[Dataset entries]

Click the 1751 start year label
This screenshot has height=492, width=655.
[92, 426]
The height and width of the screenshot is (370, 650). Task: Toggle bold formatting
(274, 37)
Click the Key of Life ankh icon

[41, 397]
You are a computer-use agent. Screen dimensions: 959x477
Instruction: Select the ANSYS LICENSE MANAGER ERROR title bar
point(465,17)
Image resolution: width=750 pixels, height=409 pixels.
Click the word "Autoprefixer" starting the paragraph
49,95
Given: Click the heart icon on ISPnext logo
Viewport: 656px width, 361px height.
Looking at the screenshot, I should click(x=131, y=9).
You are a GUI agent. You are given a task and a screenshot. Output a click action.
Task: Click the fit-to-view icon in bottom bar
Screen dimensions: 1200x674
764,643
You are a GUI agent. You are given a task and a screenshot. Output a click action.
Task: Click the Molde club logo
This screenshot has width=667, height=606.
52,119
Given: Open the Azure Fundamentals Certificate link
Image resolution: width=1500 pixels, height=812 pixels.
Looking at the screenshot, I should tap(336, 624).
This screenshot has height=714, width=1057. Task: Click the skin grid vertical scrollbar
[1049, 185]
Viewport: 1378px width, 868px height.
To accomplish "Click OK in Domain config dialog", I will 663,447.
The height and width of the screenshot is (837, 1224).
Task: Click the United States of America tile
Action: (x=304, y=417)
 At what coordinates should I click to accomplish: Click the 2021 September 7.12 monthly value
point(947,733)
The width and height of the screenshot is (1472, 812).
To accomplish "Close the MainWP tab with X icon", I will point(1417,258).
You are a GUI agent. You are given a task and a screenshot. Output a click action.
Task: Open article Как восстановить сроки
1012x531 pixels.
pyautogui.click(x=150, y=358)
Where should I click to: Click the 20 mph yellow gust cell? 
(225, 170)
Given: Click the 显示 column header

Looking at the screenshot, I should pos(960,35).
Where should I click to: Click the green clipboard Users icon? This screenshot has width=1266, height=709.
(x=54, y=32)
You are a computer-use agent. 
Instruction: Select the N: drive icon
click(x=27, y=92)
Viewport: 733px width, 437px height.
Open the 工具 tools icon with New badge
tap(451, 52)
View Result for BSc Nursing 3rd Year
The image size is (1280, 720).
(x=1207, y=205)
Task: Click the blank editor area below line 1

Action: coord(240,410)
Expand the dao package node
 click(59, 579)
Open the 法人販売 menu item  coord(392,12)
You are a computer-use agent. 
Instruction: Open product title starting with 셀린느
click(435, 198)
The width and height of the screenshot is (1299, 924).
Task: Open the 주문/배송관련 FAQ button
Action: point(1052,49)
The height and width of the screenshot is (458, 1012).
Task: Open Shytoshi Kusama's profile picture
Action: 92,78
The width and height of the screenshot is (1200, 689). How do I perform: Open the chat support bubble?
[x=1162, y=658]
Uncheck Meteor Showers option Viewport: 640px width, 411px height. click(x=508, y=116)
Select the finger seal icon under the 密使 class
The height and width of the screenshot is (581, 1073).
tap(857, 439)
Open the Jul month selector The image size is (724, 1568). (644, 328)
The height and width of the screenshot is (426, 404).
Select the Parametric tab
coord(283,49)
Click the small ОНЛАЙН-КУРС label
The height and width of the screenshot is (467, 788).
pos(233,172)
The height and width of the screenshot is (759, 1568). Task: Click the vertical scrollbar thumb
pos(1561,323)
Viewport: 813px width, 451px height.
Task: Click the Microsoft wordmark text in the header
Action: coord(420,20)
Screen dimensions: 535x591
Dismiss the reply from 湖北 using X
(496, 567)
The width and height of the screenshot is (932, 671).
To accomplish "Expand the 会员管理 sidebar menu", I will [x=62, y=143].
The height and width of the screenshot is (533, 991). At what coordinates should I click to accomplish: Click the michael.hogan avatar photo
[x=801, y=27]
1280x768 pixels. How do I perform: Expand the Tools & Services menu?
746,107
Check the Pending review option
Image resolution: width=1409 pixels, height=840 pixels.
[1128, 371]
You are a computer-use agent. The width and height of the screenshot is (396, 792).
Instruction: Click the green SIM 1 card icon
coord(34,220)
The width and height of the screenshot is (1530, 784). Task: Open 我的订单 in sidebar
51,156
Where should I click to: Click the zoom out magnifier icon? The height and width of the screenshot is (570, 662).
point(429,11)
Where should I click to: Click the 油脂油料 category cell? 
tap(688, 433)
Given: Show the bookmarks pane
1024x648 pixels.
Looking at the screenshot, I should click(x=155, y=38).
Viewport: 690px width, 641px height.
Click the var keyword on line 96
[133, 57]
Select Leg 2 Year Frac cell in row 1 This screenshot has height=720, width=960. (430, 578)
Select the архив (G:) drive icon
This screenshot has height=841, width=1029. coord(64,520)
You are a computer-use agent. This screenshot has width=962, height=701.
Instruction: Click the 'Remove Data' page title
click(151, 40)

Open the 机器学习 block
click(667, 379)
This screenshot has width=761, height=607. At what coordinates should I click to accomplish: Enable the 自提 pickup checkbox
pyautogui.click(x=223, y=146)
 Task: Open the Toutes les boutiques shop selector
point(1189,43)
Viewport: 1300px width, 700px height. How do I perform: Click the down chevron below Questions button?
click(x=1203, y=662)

Task
When you copy the data, keep every line word for word.

Your solution
Click the 1751 start year label
This screenshot has height=492, width=655.
[92, 426]
The height and width of the screenshot is (370, 650). Task: Toggle bold formatting
(274, 37)
Click the Key of Life ankh icon

[41, 397]
You are a computer-use agent. Screen dimensions: 959x477
Instruction: Select the ANSYS LICENSE MANAGER ERROR title bar
point(465,17)
Image resolution: width=750 pixels, height=409 pixels.
Click the word "Autoprefixer" starting the paragraph
49,95
Given: Click the heart icon on ISPnext logo
Viewport: 656px width, 361px height.
Looking at the screenshot, I should click(x=131, y=9).
You are a GUI agent. You are given a task and a screenshot. Output a click action.
Task: Click the fit-to-view icon in bottom bar
Screen dimensions: 1200x674
764,643
You are a GUI agent. You are given a task and a screenshot. Output a click action.
Task: Click the Molde club logo
This screenshot has width=667, height=606.
52,119
Given: Open the Azure Fundamentals Certificate link
Image resolution: width=1500 pixels, height=812 pixels.
Looking at the screenshot, I should tap(336, 624).
This screenshot has height=714, width=1057. Task: Click the skin grid vertical scrollbar
[1049, 185]
Viewport: 1378px width, 868px height.
To accomplish "Click OK in Domain config dialog", I will 663,447.
The height and width of the screenshot is (837, 1224).
Task: Click the United States of America tile
Action: (x=304, y=417)
 At what coordinates should I click to accomplish: Click the 2021 September 7.12 monthly value
point(947,733)
The width and height of the screenshot is (1472, 812).
To accomplish "Close the MainWP tab with X icon", I will point(1417,258).
You are a GUI agent. You are given a task and a screenshot. Output a click action.
Task: Open article Как восстановить сроки
1012x531 pixels.
pyautogui.click(x=150, y=358)
Where should I click to: Click the 20 mph yellow gust cell? 
(225, 170)
Given: Click the 显示 column header

Looking at the screenshot, I should pos(960,35).
Where should I click to: Click the green clipboard Users icon? This screenshot has width=1266, height=709.
(x=54, y=32)
You are a computer-use agent. 
Instruction: Select the N: drive icon
click(x=27, y=92)
Viewport: 733px width, 437px height.
Open the 工具 tools icon with New badge
tap(451, 52)
View Result for BSc Nursing 3rd Year
The image size is (1280, 720).
(x=1207, y=205)
Task: Click the blank editor area below line 1

Action: coord(240,410)
Expand the dao package node
 click(59, 579)
Open the 法人販売 menu item  coord(392,12)
You are a computer-use agent. 
Instruction: Open product title starting with 셀린느
click(435, 198)
The width and height of the screenshot is (1299, 924).
Task: Open the 주문/배송관련 FAQ button
Action: point(1052,49)
The height and width of the screenshot is (458, 1012).
Task: Open Shytoshi Kusama's profile picture
Action: 92,78
The width and height of the screenshot is (1200, 689). How do I perform: Open the chat support bubble?
[x=1162, y=658]
Uncheck Meteor Showers option Viewport: 640px width, 411px height. click(x=508, y=116)
Select the finger seal icon under the 密使 class
The height and width of the screenshot is (581, 1073).
tap(857, 439)
Open the Jul month selector The image size is (724, 1568). (644, 328)
The height and width of the screenshot is (426, 404).
Select the Parametric tab
coord(283,49)
Click the small ОНЛАЙН-КУРС label
The height and width of the screenshot is (467, 788).
pos(233,172)
The height and width of the screenshot is (759, 1568). Task: Click the vertical scrollbar thumb
pos(1561,323)
Viewport: 813px width, 451px height.
Task: Click the Microsoft wordmark text in the header
Action: coord(420,20)
Screen dimensions: 535x591
Dismiss the reply from 湖北 using X
(496, 567)
The width and height of the screenshot is (932, 671).
To accomplish "Expand the 会员管理 sidebar menu", I will [x=62, y=143].
The height and width of the screenshot is (533, 991). At what coordinates should I click to accomplish: Click the michael.hogan avatar photo
[x=801, y=27]
1280x768 pixels. How do I perform: Expand the Tools & Services menu?
746,107
Check the Pending review option
Image resolution: width=1409 pixels, height=840 pixels.
[1128, 371]
You are a computer-use agent. The width and height of the screenshot is (396, 792).
Instruction: Click the green SIM 1 card icon
coord(34,220)
The width and height of the screenshot is (1530, 784). Task: Open 我的订单 in sidebar
51,156
Where should I click to: Click the zoom out magnifier icon? The height and width of the screenshot is (570, 662).
point(429,11)
Where should I click to: Click the 油脂油料 category cell? 
tap(688, 433)
Given: Show the bookmarks pane
1024x648 pixels.
Looking at the screenshot, I should click(x=155, y=38).
Viewport: 690px width, 641px height.
Click the var keyword on line 96
[133, 57]
Select Leg 2 Year Frac cell in row 1 This screenshot has height=720, width=960. (430, 578)
Select the архив (G:) drive icon
This screenshot has height=841, width=1029. coord(64,520)
You are a computer-use agent. This screenshot has width=962, height=701.
Instruction: Click the 'Remove Data' page title
click(151, 40)

Open the 机器学习 block
click(667, 379)
This screenshot has width=761, height=607. At what coordinates should I click to accomplish: Enable the 自提 pickup checkbox
pyautogui.click(x=223, y=146)
 Task: Open the Toutes les boutiques shop selector
point(1189,43)
Viewport: 1300px width, 700px height. How do I perform: Click the down chevron below Questions button?
click(x=1203, y=662)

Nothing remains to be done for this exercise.